Going into this election, our Northern Irish sister party, the Alliance Party were in a familiar position for them the 5th largest party in the Assembly, although only just behind the Ulster Unionists and SDLP. However, there was ambition, there was vision and there was determination to do better.
Each of the 18 seats in Northern Ireland selects 5 MLAs by STV. In the past Alliance has entered two candidates in each of their target seats as much as a means of vote management rather than, with the exception of East Belfast and the hope in North Down, to return 2 MLAs. As the first preference votes started to come in Friday afternoon, those of us making our own spreadsheets starting to see something, and we kept checking and double checking as the counts progressed that we weren’t just wearing rose tinted glasses.

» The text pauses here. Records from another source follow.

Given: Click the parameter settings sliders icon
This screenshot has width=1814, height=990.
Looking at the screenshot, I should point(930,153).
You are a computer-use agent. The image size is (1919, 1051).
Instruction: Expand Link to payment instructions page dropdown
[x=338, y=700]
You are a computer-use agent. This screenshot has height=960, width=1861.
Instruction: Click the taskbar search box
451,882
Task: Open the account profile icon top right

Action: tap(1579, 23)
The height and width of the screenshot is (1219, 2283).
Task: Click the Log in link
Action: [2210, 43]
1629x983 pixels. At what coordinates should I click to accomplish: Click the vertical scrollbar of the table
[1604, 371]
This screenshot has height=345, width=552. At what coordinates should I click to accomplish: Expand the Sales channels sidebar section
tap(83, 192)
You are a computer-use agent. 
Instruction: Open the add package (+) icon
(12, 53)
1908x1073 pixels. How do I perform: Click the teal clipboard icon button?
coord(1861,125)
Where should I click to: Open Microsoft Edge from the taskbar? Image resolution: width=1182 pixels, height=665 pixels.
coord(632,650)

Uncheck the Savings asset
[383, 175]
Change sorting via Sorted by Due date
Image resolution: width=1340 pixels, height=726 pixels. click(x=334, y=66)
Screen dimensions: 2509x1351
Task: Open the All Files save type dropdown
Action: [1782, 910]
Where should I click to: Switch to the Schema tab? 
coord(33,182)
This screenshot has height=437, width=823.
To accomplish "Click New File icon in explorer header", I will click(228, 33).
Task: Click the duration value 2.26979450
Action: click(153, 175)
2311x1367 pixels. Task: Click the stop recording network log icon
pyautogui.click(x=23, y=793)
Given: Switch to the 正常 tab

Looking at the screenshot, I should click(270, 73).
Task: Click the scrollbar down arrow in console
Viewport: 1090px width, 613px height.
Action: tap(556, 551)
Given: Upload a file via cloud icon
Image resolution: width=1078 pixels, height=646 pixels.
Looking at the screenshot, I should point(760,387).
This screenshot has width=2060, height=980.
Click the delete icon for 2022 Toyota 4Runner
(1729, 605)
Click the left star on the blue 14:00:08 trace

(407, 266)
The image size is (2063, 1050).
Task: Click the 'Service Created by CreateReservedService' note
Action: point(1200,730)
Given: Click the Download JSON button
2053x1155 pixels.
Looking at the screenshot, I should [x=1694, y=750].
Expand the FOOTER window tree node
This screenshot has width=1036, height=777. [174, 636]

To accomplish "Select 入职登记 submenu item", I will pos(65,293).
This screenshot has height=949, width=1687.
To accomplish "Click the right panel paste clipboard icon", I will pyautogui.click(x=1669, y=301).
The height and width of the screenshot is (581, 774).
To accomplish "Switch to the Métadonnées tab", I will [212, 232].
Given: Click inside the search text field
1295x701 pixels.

You see Alliance were running 24 candidates, meaning they were running two candidates in only 6 seats. East Belfast, South Belfast, North Down, Lagan Valley, East Antrim and Strangford. All of these are in the Belfast commuter belt and have returned Alliance MLAs on a consistent basis. However, this time things were looking different and good. In the first three their two candidates combined for the most first preference votes of any party, they were second in Lagan Valley and East Antrim and even Strangford a close third with 23.1%.
In all six as well the vote management, who to vote 1 in which ward, had both candidates placed well to survive long into the transfer process. Indeed, the first declaration of all was in Strangford where Kelly Armstrong was returned on First Preferences and gave Alliance an early lead on the seat counter at the bottom of the screen.